そして、あの時代でかさねちゃんは「誰」に当たるのでしょう?
信長様の側室、或いはその子供たちの母ということになる……というのも、どうも考えにくいですね。一説では(史実ネタバレにつき伏せ→)勘十郎信行(信勝)正室から、その死後は池田勝三郎恒興の妻となる女性に当たるのでは?とも言われていますが、そんな生々しい話はますます彼女のキャラクターに相応しくないように思います。
もしかして、藤吉郎さんと「秀吉」の立場を分け合うのでは?とも思いましたが、5巻を読んだ後では、むしろ信長様自身の一部を担って行くのか、という気もしてきました。
まあ、そんな考察(?)はともかく、5巻のメインは三馬鹿のご家族紹介(前田家には慶次郎がいます!)に津島の祭り、そして何と言っても信長様の○○です!
発売中の『ガンガンJOKER』12月号の付録は、その殿の艶姿を描いた5巻カバーの別バージョンですよ。

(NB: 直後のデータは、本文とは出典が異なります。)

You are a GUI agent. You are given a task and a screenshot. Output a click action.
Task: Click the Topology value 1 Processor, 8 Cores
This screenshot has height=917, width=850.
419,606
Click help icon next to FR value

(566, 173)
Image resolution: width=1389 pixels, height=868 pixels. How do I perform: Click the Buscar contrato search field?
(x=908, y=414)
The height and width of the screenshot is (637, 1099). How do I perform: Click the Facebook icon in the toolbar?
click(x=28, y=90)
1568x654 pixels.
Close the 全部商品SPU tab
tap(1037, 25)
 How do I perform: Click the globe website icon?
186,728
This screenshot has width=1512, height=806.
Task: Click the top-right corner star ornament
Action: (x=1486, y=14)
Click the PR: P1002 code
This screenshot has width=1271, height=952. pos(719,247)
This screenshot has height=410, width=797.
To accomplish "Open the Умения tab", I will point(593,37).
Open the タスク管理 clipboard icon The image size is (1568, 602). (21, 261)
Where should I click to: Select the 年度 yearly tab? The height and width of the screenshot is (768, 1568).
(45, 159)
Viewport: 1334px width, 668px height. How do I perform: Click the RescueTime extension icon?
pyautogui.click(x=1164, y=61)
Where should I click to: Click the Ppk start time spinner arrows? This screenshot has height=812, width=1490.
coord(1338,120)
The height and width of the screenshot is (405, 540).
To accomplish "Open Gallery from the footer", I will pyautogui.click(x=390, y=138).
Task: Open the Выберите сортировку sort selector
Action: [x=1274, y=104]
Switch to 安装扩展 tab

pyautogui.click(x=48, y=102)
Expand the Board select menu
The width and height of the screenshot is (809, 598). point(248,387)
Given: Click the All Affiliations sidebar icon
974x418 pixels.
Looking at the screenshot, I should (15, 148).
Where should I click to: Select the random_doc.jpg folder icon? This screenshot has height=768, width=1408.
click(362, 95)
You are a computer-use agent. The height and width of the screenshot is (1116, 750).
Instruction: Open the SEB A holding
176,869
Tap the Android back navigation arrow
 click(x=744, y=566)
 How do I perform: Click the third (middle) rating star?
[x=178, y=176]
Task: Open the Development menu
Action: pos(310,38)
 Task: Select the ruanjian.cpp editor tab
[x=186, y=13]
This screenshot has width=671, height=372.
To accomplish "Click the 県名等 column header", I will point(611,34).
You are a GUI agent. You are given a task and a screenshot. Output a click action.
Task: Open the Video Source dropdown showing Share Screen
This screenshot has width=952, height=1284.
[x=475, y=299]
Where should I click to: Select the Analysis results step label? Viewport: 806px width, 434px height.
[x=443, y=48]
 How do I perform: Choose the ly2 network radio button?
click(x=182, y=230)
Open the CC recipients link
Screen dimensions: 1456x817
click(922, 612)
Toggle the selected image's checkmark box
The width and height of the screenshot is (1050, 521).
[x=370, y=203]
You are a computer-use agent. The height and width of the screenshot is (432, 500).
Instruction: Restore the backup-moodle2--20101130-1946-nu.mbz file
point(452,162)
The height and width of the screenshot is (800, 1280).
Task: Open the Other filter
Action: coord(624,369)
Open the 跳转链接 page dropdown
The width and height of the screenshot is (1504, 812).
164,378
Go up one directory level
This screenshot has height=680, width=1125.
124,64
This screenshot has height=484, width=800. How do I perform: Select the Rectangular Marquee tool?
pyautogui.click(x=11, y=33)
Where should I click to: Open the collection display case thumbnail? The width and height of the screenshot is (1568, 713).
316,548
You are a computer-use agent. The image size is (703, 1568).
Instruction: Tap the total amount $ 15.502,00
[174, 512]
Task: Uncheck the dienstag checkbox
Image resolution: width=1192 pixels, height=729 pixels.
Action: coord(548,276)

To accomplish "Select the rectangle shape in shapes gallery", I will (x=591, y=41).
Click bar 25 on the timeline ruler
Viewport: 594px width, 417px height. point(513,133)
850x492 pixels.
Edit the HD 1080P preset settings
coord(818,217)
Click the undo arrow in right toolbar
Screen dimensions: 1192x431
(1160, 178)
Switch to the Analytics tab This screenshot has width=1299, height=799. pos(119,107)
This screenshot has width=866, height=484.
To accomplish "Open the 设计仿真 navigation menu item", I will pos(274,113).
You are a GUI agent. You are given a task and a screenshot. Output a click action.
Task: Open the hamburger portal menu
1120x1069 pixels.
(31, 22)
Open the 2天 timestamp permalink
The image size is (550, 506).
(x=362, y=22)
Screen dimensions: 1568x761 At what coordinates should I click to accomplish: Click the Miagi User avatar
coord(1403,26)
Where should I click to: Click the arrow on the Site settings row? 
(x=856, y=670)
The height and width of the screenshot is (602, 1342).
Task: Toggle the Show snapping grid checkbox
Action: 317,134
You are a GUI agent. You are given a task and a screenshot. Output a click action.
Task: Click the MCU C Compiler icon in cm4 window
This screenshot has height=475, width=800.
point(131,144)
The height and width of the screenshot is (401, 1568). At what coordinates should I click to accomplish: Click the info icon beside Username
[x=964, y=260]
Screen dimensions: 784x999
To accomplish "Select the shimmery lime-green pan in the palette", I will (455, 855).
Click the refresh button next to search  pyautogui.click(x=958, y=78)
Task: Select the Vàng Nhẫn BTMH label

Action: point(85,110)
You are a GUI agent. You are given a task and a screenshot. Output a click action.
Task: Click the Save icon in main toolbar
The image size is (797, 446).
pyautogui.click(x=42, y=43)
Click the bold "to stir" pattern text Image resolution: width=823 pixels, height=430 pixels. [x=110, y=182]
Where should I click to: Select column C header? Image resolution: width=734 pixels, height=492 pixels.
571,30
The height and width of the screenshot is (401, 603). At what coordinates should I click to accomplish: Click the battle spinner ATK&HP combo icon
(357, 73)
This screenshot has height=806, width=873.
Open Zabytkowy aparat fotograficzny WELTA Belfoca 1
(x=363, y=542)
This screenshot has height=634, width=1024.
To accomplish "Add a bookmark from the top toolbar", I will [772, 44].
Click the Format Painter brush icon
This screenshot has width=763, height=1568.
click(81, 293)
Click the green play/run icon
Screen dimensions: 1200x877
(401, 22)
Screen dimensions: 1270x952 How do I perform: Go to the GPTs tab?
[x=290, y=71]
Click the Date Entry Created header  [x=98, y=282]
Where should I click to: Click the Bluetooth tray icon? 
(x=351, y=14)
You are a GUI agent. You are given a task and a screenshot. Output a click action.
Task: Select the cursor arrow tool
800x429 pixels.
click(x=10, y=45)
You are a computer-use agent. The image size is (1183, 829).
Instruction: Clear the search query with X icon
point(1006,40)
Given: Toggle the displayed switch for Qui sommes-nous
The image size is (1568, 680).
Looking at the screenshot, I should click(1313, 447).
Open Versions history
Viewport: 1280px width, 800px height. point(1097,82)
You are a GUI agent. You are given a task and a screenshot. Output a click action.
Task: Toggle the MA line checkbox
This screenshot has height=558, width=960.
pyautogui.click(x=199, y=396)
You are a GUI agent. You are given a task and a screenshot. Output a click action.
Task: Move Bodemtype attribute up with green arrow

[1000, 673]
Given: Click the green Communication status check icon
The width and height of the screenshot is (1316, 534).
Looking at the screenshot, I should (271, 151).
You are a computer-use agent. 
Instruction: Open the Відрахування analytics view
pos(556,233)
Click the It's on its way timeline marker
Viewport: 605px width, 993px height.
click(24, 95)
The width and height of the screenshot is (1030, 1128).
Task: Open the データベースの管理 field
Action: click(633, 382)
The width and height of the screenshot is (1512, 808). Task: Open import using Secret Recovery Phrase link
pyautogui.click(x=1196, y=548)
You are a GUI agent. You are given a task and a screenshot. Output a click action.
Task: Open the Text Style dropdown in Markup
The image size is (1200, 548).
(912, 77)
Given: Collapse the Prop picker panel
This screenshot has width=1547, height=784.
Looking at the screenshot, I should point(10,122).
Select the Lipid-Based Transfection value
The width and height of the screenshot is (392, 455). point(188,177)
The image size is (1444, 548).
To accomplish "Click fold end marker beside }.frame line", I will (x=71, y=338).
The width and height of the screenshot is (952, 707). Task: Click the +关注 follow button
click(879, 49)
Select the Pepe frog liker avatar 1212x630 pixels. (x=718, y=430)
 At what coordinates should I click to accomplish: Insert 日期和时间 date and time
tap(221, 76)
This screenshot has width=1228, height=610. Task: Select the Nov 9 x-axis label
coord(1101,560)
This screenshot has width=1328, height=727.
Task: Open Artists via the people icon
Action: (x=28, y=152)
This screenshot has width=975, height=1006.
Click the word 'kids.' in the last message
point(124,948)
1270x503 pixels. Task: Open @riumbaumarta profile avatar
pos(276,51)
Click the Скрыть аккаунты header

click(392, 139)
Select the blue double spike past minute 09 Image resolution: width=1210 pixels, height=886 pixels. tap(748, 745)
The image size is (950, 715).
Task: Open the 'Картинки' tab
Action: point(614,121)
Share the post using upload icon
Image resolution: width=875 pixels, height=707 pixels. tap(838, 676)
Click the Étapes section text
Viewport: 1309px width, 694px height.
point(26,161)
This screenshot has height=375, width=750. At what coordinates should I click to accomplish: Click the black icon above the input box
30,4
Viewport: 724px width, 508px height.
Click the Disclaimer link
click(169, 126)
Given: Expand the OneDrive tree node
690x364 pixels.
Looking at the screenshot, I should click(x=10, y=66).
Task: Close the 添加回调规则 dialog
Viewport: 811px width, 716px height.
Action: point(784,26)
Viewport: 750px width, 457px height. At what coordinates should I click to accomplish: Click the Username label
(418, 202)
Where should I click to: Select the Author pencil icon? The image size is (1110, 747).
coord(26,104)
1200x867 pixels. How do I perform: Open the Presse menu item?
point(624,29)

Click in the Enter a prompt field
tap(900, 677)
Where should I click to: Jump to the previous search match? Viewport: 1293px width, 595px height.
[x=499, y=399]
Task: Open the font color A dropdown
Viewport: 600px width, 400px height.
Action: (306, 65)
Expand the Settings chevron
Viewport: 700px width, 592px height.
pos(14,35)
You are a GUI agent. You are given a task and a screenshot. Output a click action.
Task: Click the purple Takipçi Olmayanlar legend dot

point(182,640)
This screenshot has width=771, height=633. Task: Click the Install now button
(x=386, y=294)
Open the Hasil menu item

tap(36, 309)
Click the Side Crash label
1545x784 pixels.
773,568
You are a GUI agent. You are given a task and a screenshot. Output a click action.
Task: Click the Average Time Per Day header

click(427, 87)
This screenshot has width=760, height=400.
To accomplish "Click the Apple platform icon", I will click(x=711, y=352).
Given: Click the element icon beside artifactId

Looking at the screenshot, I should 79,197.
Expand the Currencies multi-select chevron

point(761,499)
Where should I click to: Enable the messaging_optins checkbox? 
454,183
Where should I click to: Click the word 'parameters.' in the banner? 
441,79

そのためにだけでも12月号を買う価値あり、かも。
もちろんそれだけではなく、祭りによって民の間に鬱積する不満を発散させて人心を宥め、また雇用の創出や、外部の人が集まることで流通が生まれるなど、経済効果も期待できるという点まで、ちゃんと押さえているのが素晴らしいです。
そして、先ほど触れた12月号では、11月号に登場した「謎の少年」が竹中半兵衛さんであることが判明。信長は斎藤道三との会見に臨むべく、家中を率いていよいよ美濃へと向かう──と、物語が動き始めました。
というわけで、「戦国」マンガとしても、その時代を背景とした青春群像劇としても、今後ますます楽しみな作品です。あまり変な売り方はしないで、長く続けてほしいですね。